Поднимая взгляд от фортепиано, Биральбо видел его красноватый напряженный профиль и плотно зажмуренные, похожие на двойной шрам веки. Музыканты уже не могли следовать за ним и разбрелись кто куда, каждый из троих основательно заплутал во время погони, и только Оскар продолжал дергать струны контрабаса с настойчивостью, чуждой всякому ритму, не желая сдаваться на милость тишине и непреодолимому расстоянию, отделявшему его от Билли Свана. Через несколько минут руки Оскара тоже замерли. Тогда Билли Сван отнял трубу от губ, и Биральбо подумалось, что прошел уже не один час и концерт пора заканчивать, но никто не аплодировал, не было слышно ни шепота в застигнутой врасплох темноте, где еще не затихла последняя высокая нота. Билли Сван, поднеся микрофон так близко к губам, что четко слышались тяжелые отголоски его дыхания, пел. Я не знаю, как он пел, его пение я слышал только в записи, но Биральбо говорил, что мне даже не представить, как звучал его голос в тот вечер: это было лишенное музыки бормотание, медленная литургия, странная молитва, одновременно грубая и нежная, дикая и глубокая, приглушенная, будто услышать ее можно было только прильнув ухом к земле. Биральбо поднял руки, провел по клавиатуре, будто ища зазор в тишине, и начал играть, как слепой, ведомый лишь голосом, но полностью принятый им. Он вдруг представил себе, что Лукреция где-то во мраке слушает это и может оценить, но даже и это не было важно, важен был лишь легкий гипноз голоса, который наконец указал ему его предназначение, ясное и единственное оправдание его существования, объяснение всего, чего бы он сам никогда не понял, бесполезность страха, право на гордость и на темную уверенность в чем-то, что не было ни страданием, ни счастьем, но неизъяснимым образом содержало и то, и другое, а еще — давнюю любовь к Лукреции, трехлетнее одиночество и узнавание друг друга на рассвете, в доме у обрыва. Теперь он видел все это в бесстрастном и исступленном свете, какой бывает холодным зимним утром на улицах Лиссабона или Сан-Себастьяна. Будто внезапно проснувшись, он понял, что больше не слышит голоса Билли Свана — Биральбо играл один, а Оскар с ударником глядели на него. Рядом с пианино, перед ним, стоял Билли Сван: он протирал стекла очков и размеренно постукивал ногой по полу и покачивал головой, словно соглашаясь с чем-то, доносящимся из дальней дали.
— Он снова запил?
— Ни капли. — Биральбо встал с кровати и пошел открывать балкон: отблесков солнца на крышах домов и верхних окнах «Телефоники» больше не было. Потом обернулся ко мне, показывая пустую бутылку. — Потому что он никогда не отказывался ни от алкоголя, ни от музыки. Тогда в Лиссабоне они у него просто закончились. Вот как эта бутылка. Поэтому ему было уже все равно, жить или умирать.

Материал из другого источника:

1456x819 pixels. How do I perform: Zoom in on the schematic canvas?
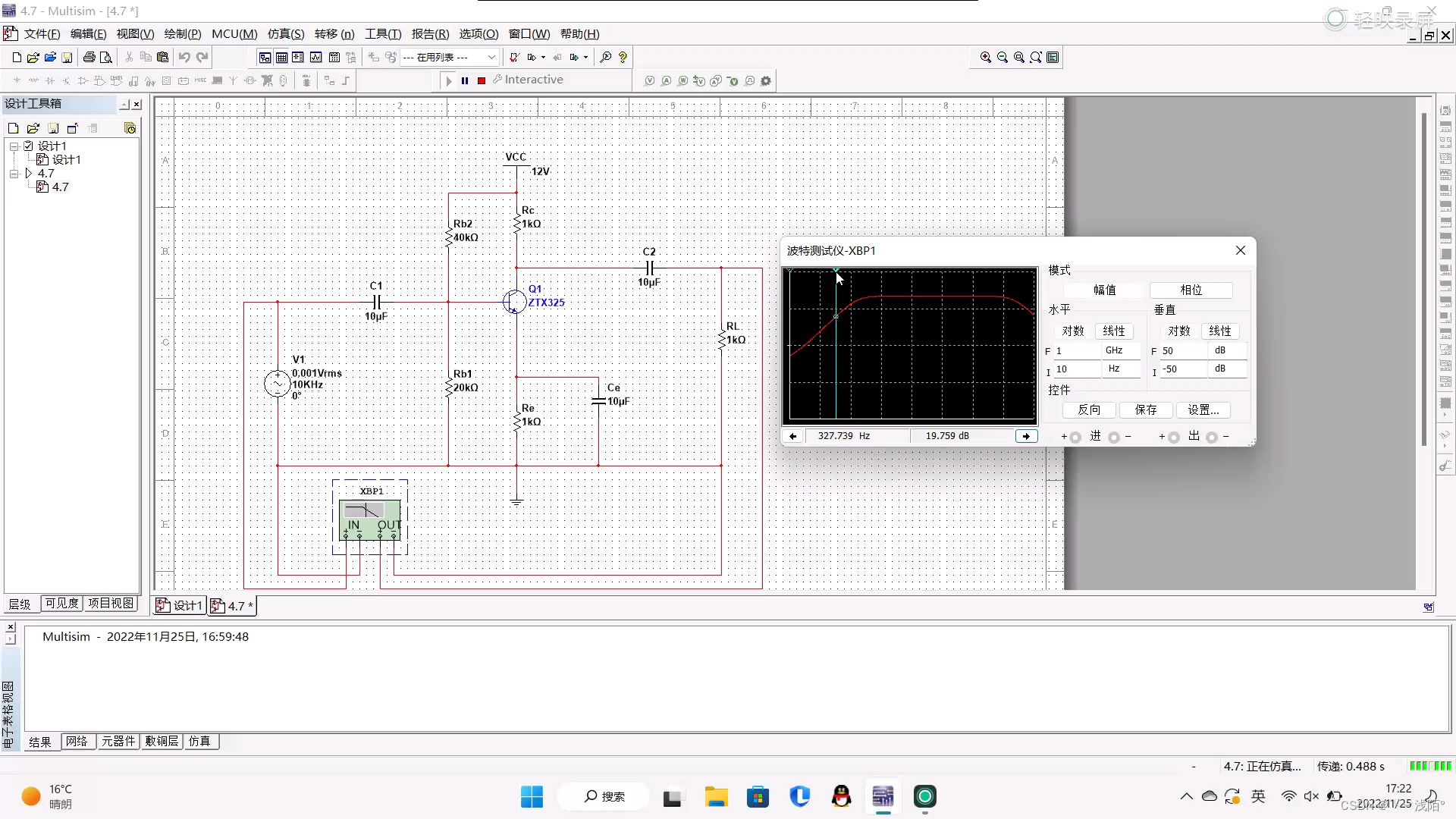pyautogui.click(x=986, y=57)
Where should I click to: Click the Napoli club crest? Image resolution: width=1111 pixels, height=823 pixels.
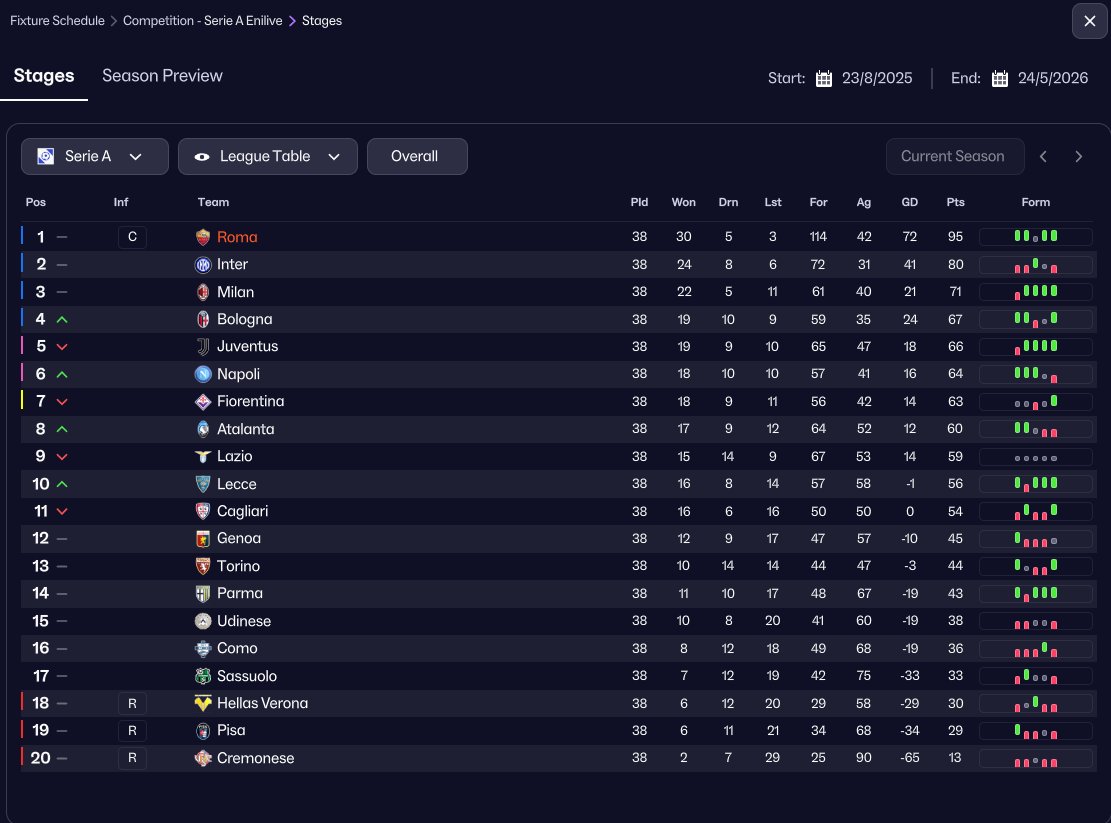tap(203, 374)
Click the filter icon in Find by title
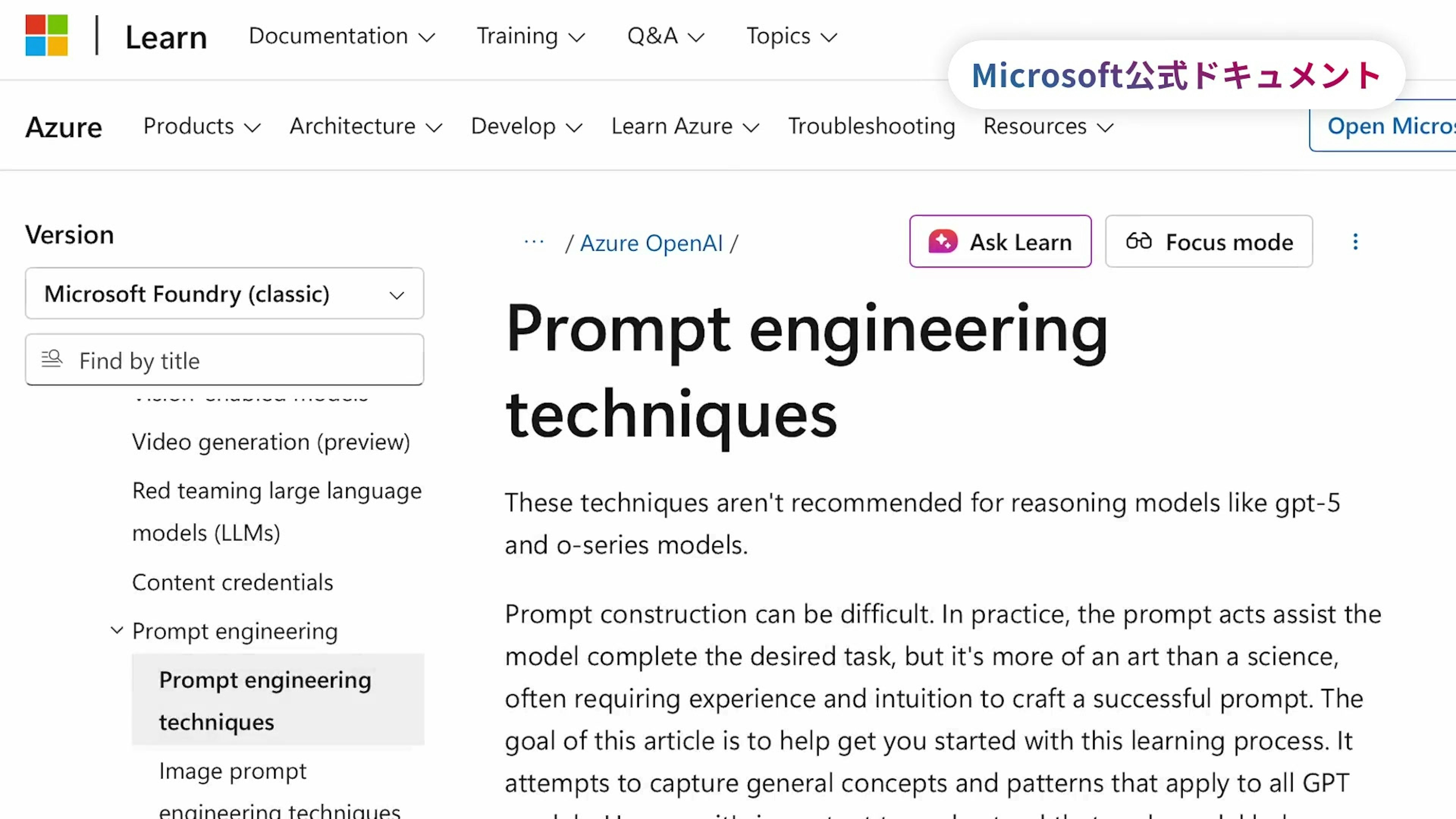Image resolution: width=1456 pixels, height=819 pixels. (x=52, y=359)
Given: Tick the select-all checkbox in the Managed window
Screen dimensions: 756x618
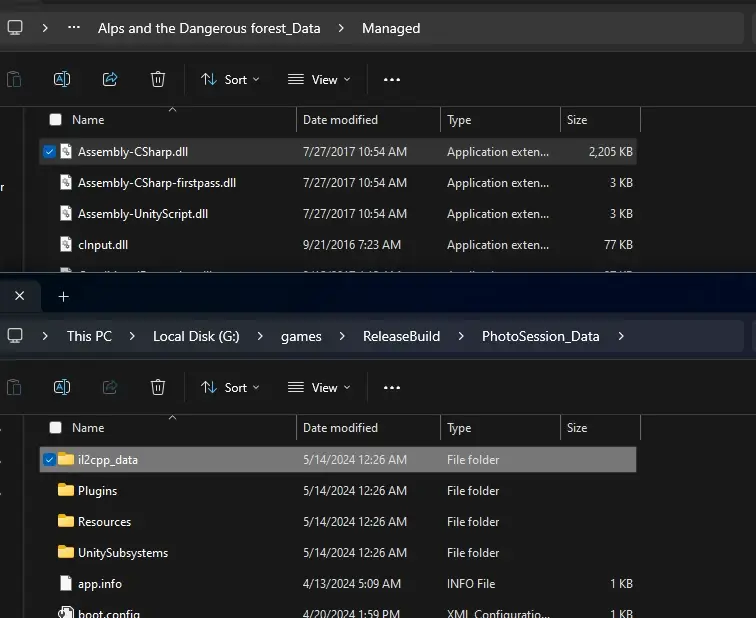Looking at the screenshot, I should (55, 120).
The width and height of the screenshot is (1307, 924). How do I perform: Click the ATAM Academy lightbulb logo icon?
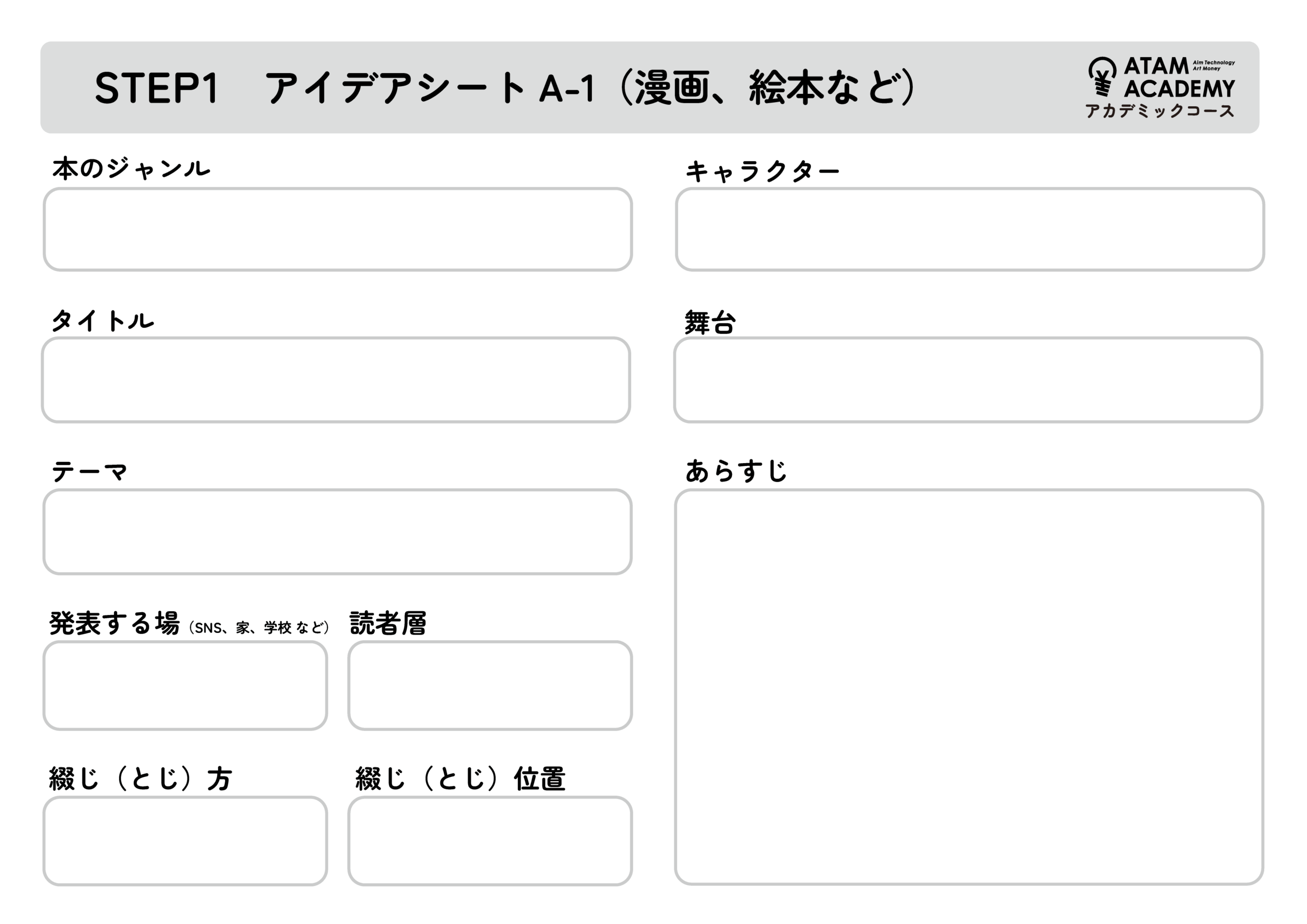point(1103,77)
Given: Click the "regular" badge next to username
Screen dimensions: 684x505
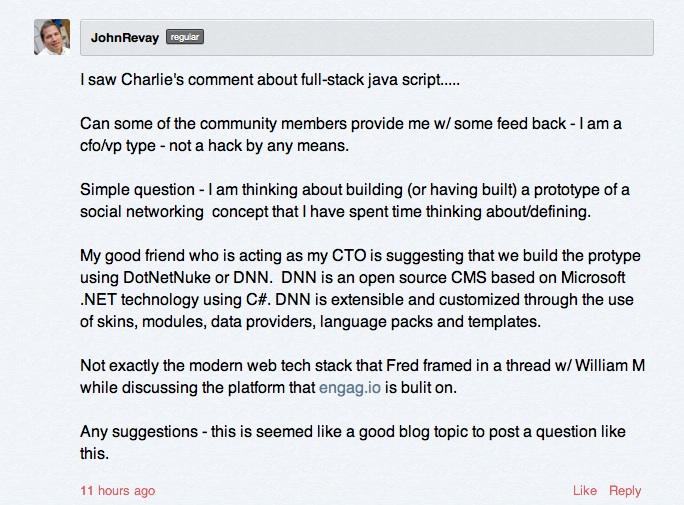Looking at the screenshot, I should point(185,37).
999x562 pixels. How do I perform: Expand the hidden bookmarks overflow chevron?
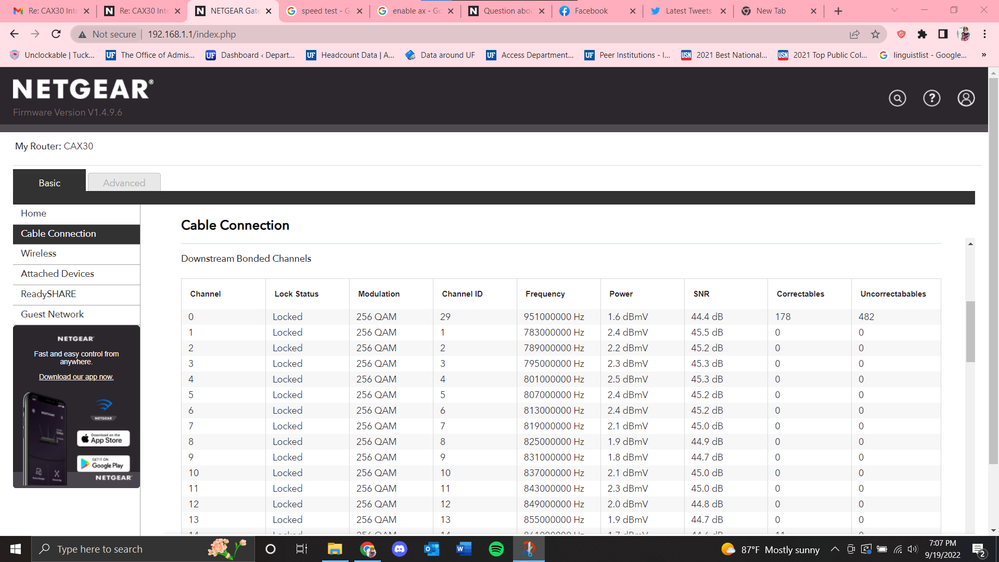[x=984, y=55]
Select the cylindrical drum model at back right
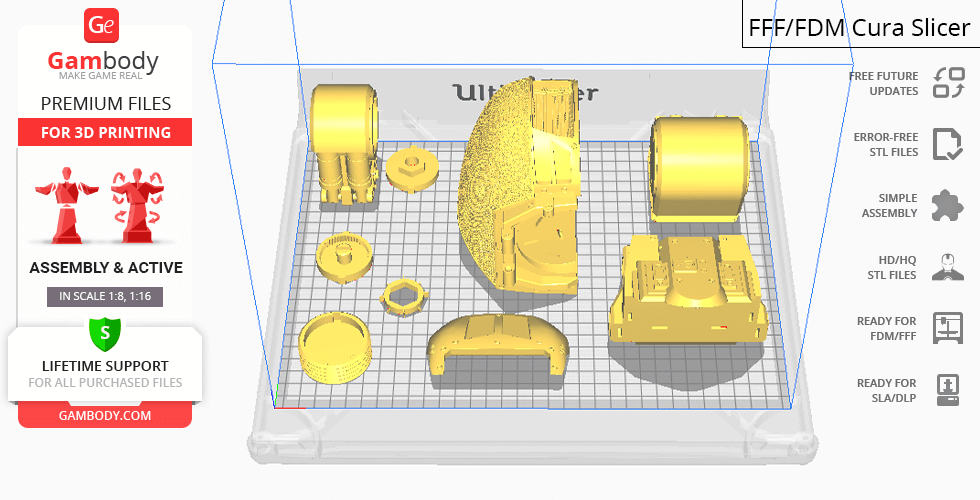980x500 pixels. click(699, 167)
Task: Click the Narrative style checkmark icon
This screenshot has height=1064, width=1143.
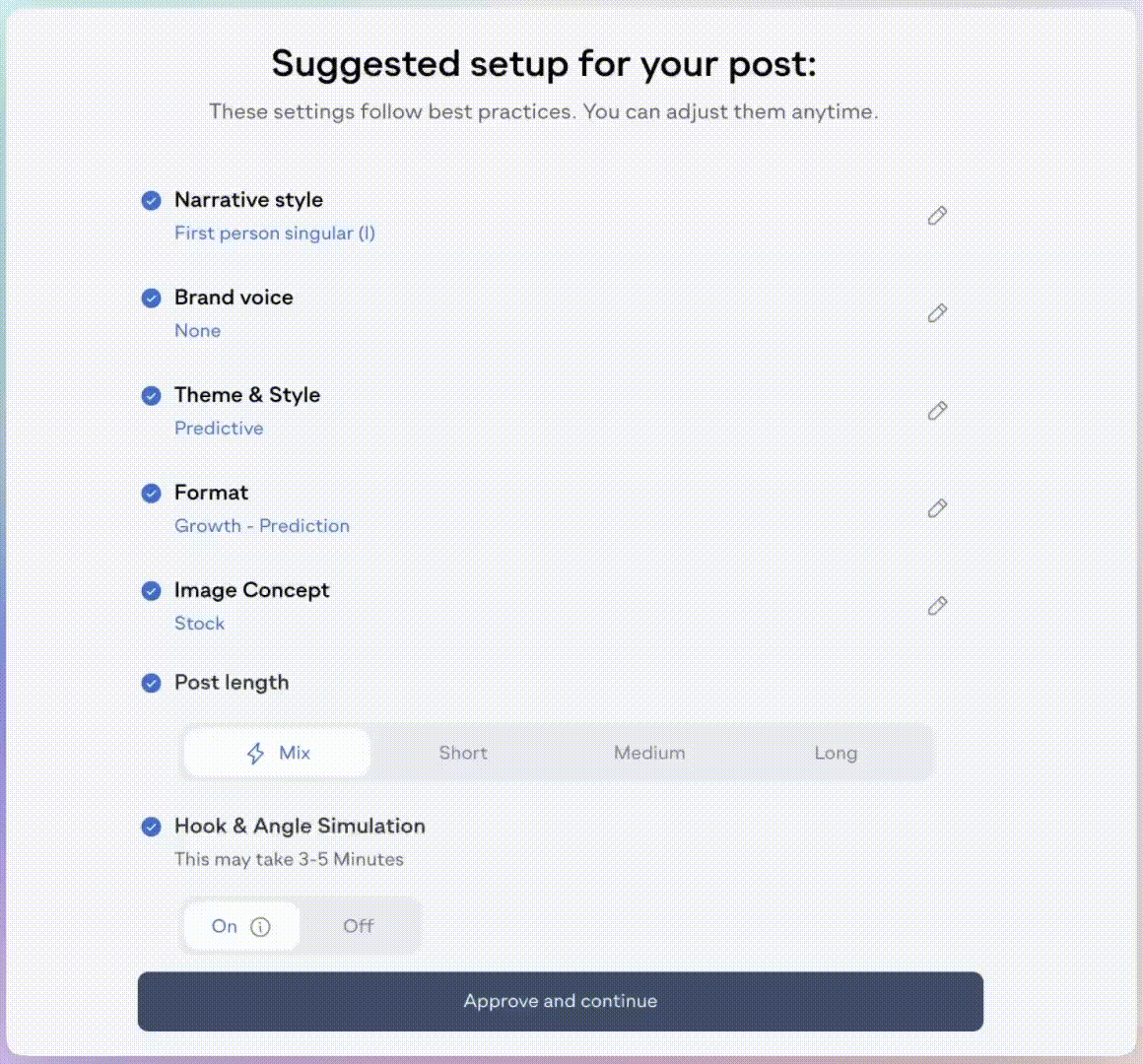Action: 151,200
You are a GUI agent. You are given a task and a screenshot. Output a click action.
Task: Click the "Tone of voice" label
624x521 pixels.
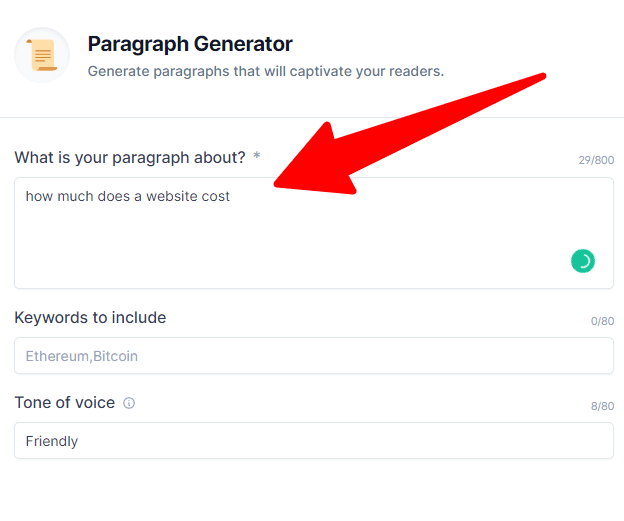click(65, 403)
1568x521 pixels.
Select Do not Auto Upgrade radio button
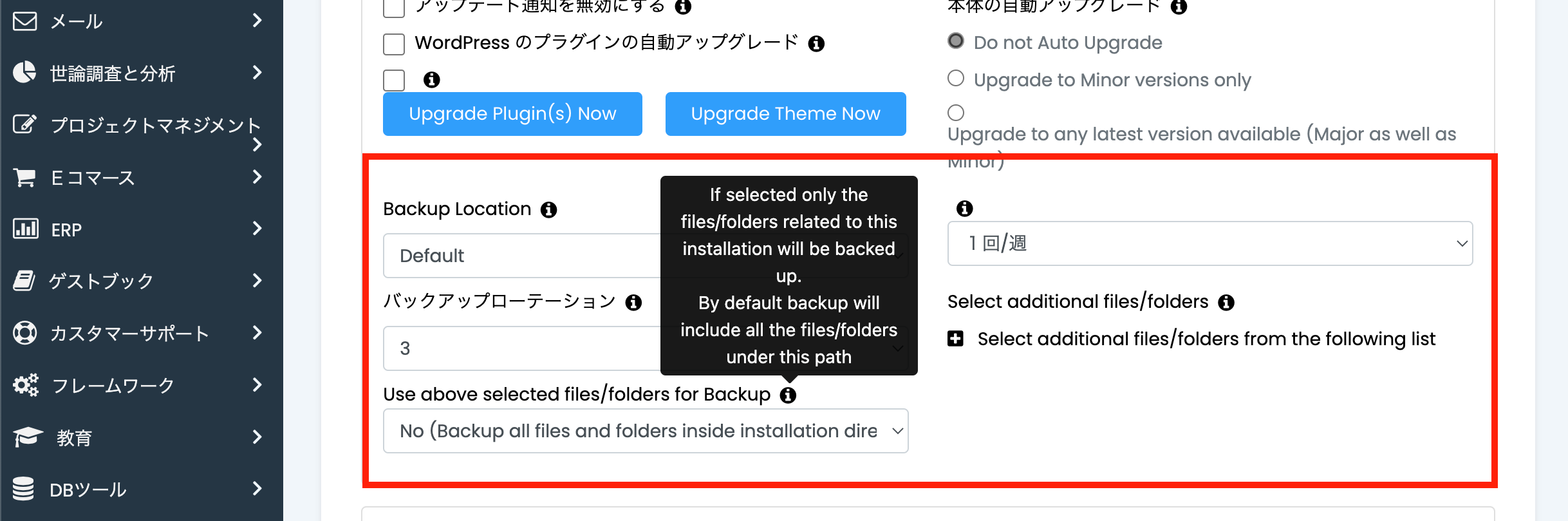956,41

Биральбо широко раздвинул занавески и бросил бутылку в мусорную корзину. Казалось, в утреннем свете мы сделались незнакомцами. Я взглянул на него и подумал, что мне пора уходить, но не знал, как об этом сказать. Прощаться я никогда не умел.
Глава XX
В следующие пару дней я совершил небольшое путешествие, побывал в одном городе неподалеку от Мадрида. А вернувшись, подумал, что пора бы уже написать Флоро Блуму, от которого ничего не было слышно с самого моего отъезда из Сан-Себастьяна. Адреса его я не знал и решил спросить у Биральбо. Позвонил ему в отель, но там мне сказали, что его нет. По какой-то причине, которую я теперь не вспомню, искать Биральбо в «Метрополитано» я отправился только через несколько дней. Возвращение в места, где я не бывал лет десять или двадцать, меня обычно не трогает, но стоит зайти в бар, куда я захаживал всего пару недель или месяц назад, как меня охватывает невыносимое ощущение бреши во времени: что-то ведь продолжало происходить с привычными вещами в мое отсутствие, они без моего ведома подверглись едва заметным изменениям, — наверное, так чувствует себя человек, на пару месяцев оставивший свой дом в распоряжении недобросовестных съемщиков.